((
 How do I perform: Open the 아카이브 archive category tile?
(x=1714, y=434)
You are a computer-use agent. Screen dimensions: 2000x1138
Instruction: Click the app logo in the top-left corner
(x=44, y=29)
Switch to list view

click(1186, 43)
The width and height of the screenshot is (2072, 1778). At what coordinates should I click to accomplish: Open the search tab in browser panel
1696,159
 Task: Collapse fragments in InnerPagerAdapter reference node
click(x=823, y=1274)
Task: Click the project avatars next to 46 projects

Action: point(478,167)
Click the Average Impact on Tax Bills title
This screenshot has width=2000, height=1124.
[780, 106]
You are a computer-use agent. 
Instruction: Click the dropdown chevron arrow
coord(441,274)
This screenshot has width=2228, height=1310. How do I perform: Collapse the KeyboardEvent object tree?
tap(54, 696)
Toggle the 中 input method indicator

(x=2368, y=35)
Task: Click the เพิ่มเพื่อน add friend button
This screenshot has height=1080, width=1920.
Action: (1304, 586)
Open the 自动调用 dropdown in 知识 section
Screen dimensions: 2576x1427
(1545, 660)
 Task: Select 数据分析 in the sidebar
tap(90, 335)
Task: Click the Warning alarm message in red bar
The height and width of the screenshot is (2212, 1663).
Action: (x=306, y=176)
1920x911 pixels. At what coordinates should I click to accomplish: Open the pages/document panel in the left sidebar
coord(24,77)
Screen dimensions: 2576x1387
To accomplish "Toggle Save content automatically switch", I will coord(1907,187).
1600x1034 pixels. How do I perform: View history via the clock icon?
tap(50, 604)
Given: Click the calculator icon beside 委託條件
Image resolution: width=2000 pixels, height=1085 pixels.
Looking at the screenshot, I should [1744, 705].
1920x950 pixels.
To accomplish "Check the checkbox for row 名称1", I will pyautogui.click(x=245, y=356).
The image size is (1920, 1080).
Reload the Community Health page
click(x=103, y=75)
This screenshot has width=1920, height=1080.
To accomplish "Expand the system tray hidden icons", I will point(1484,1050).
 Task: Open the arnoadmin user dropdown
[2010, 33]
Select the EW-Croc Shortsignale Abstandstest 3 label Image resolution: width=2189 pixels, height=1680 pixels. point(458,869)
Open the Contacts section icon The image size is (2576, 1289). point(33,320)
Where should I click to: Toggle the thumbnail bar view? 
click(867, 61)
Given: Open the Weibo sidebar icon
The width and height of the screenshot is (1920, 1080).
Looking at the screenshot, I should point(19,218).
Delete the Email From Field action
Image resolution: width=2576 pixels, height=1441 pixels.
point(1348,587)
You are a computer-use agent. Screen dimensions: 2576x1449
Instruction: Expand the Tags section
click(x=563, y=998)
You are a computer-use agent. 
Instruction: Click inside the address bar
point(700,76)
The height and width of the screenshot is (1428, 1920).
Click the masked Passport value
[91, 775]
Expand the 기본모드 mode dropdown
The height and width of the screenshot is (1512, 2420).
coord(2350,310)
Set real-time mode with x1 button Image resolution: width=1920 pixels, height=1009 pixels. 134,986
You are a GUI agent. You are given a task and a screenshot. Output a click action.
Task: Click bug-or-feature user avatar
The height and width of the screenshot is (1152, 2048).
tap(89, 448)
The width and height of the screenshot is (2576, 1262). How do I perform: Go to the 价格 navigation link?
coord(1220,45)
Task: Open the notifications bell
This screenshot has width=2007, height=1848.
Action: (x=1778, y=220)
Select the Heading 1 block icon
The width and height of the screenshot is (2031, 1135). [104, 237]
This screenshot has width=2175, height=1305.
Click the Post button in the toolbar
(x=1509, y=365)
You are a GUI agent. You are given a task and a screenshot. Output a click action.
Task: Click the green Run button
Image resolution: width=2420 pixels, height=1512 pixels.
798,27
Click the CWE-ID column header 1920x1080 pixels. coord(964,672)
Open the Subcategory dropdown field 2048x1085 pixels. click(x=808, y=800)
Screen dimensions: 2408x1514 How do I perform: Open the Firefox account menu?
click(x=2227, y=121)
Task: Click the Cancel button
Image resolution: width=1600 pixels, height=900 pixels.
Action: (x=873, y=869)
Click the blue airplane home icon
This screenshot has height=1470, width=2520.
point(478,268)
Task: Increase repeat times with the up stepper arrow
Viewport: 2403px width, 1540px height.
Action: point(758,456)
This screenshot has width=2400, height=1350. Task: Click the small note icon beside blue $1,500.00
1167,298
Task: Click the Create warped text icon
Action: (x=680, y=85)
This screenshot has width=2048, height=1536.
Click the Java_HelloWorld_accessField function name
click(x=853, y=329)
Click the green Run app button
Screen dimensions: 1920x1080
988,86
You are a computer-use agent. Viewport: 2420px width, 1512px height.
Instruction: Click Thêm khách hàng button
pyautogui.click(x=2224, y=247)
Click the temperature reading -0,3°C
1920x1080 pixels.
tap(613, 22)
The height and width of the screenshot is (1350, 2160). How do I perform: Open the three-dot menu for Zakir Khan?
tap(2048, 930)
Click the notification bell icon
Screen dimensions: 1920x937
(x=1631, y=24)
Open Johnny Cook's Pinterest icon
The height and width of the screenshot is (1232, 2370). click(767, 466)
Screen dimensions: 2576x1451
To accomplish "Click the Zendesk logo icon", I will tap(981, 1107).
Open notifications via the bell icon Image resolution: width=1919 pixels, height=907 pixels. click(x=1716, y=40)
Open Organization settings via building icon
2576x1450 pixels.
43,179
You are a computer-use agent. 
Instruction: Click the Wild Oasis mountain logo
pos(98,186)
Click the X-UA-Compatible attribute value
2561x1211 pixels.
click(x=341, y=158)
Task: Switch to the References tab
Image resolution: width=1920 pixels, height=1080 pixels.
))
From the records above, extract exactly and only the lines that begin at the line with "This screenshot has width=2228, height=1310." and stop after the line with "Given: Open the Weibo sidebar icon".

# Problem solution:
This screenshot has width=2228, height=1310. How do I perform: Collapse the KeyboardEvent object tree?
tap(54, 696)
Toggle the 中 input method indicator

(x=2368, y=35)
Task: Click the เพิ่มเพื่อน add friend button
This screenshot has height=1080, width=1920.
Action: (1304, 586)
Open the 自动调用 dropdown in 知识 section
Screen dimensions: 2576x1427
(1545, 660)
 Task: Select 数据分析 in the sidebar
tap(90, 335)
Task: Click the Warning alarm message in red bar
The height and width of the screenshot is (2212, 1663).
Action: (x=306, y=176)
1920x911 pixels. At what coordinates should I click to accomplish: Open the pages/document panel in the left sidebar
coord(24,77)
Screen dimensions: 2576x1387
To accomplish "Toggle Save content automatically switch", I will coord(1907,187).
1600x1034 pixels. How do I perform: View history via the clock icon?
tap(50, 604)
Given: Click the calculator icon beside 委託條件
Image resolution: width=2000 pixels, height=1085 pixels.
Looking at the screenshot, I should [1744, 705].
1920x950 pixels.
To accomplish "Check the checkbox for row 名称1", I will pyautogui.click(x=245, y=356).
The image size is (1920, 1080).
Reload the Community Health page
click(x=103, y=75)
This screenshot has width=1920, height=1080.
To accomplish "Expand the system tray hidden icons", I will point(1484,1050).
 Task: Open the arnoadmin user dropdown
[2010, 33]
Select the EW-Croc Shortsignale Abstandstest 3 label Image resolution: width=2189 pixels, height=1680 pixels. point(458,869)
Open the Contacts section icon The image size is (2576, 1289). point(33,320)
Where should I click to: Toggle the thumbnail bar view? 
click(867, 61)
Given: Open the Weibo sidebar icon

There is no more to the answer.